A Word About Key Concepts

 

Just as one must take care in presenting facts in a dialogue, it is also important to think through how to use key concepts. Defining concepts like “racism,” “obesity,” or “homosexuality” can be controversial. If your dialogue design or facilitation choices depend on a common definition of key concepts, the dialogue can be sidetracked by this discussion. Yet it can be dangerous for a facilitator to impose definitions of key terms on a group without discussion. A handout with a set of definitions from a range of scholars or public figures can be helpful to demonstrate a consensus or diversity of opinions. Facilitators can ask group members to agree on one definition.

 

Record-Keeping and Feedback

 

Dialogue makes it possible to gather insights from many people.
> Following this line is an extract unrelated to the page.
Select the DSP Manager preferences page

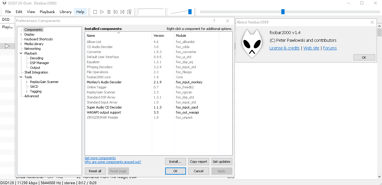tap(40, 63)
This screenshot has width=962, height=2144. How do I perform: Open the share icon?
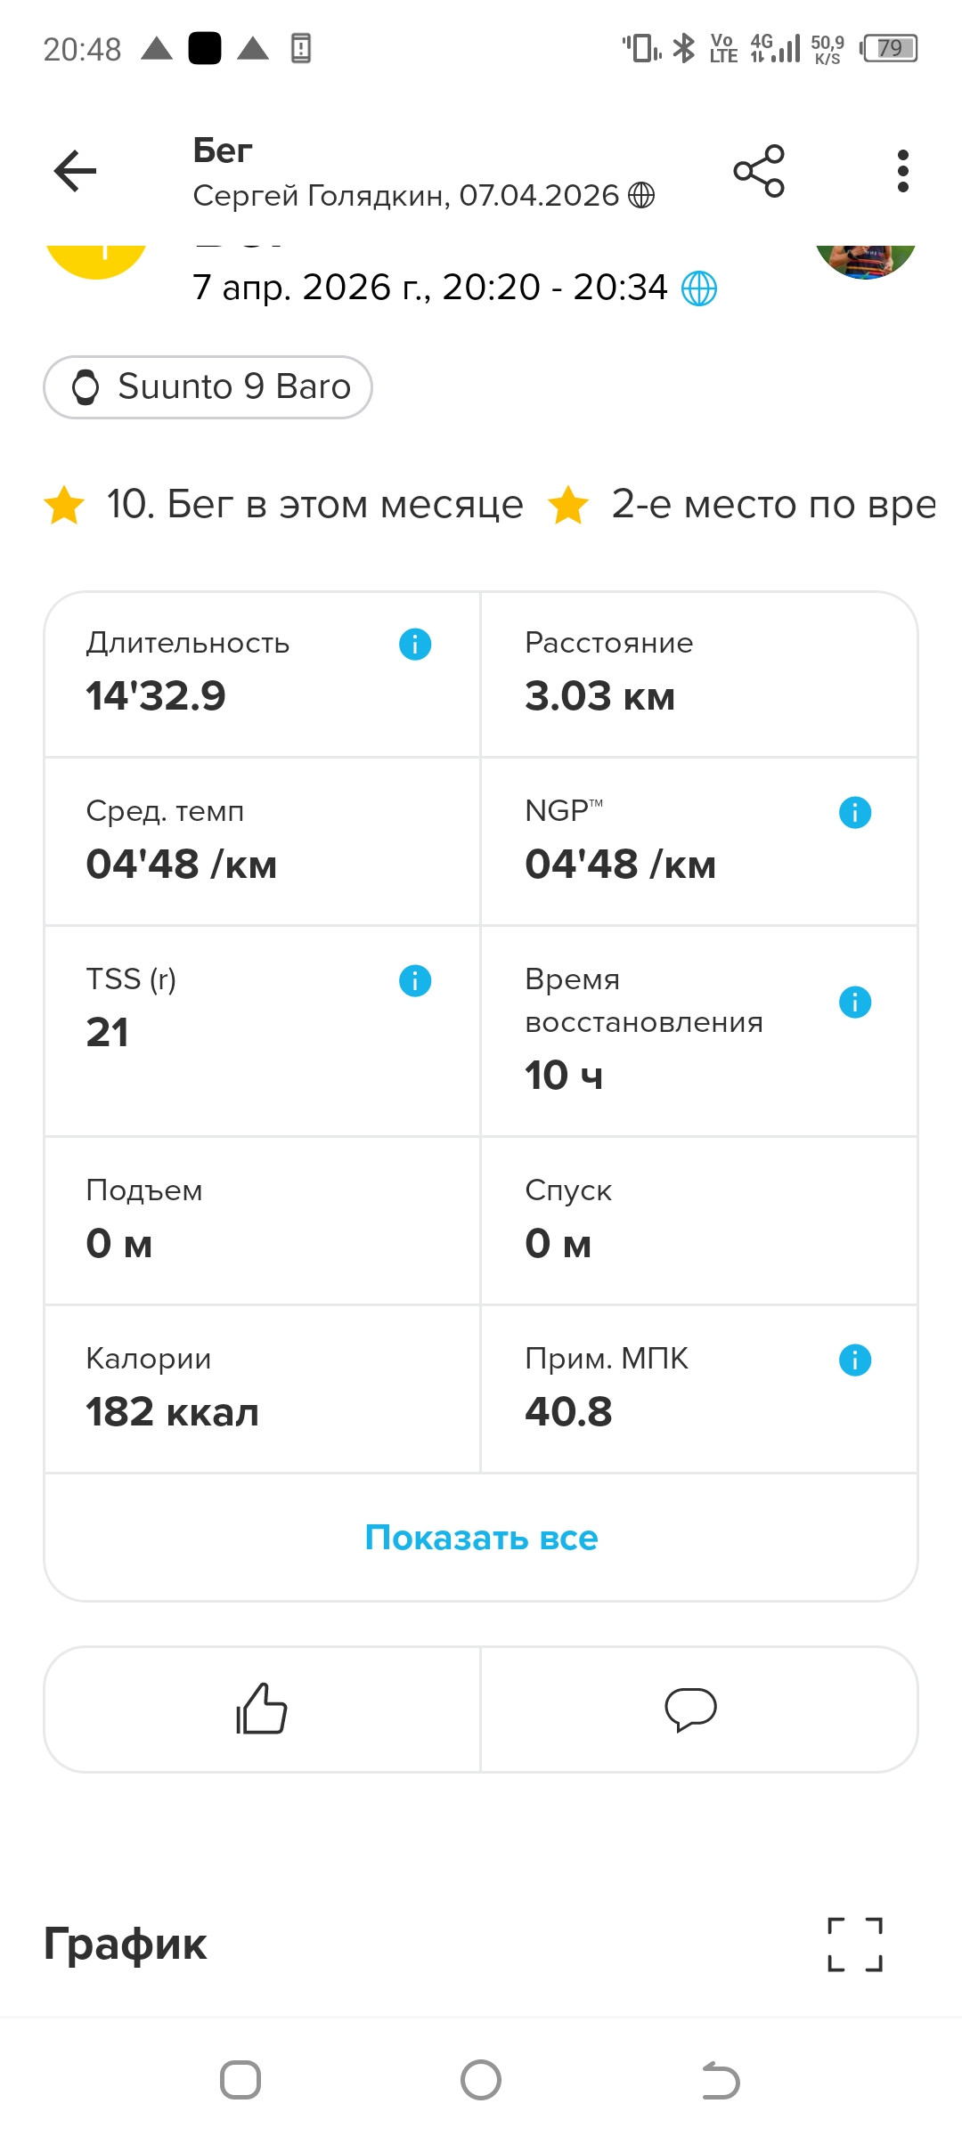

It is important to find a way to unobtrusively gather the data from the group and distill the most important themes that help produce a sense of both the common ground and the diversity of opinion. Notes from different phases of the dialogue may be taken on large sheets of paper at the front of the room. The dialogue designers should decide ahead of time when it is appropriate to take public records of the dialogue, and when it would distract from group members listening to each other.

 

The task of collecting information is particularly challenging in large dialogues, as group reporting takes too long. AmericaSpeaks uses modern technology for this process, with each dialogue subgroup or table sending its information from a laptop computer to a central bank of computers for distillation. The primary themes from the dialogue are transmitted on a wireless network to a “theme team” that distills the main points of consensus among the participants. These themes are fed back to the entire group on large video screens, and each participant uses a keypad to vote on which of the themes or options for action are most important to him/her.

 

There are lower-tech ways as well. For example, subgroups can decide on a few top insights or conclusions from a conversation, and submit those to someone (maybe a lead facilitator) who discerns common points throughout the entire group.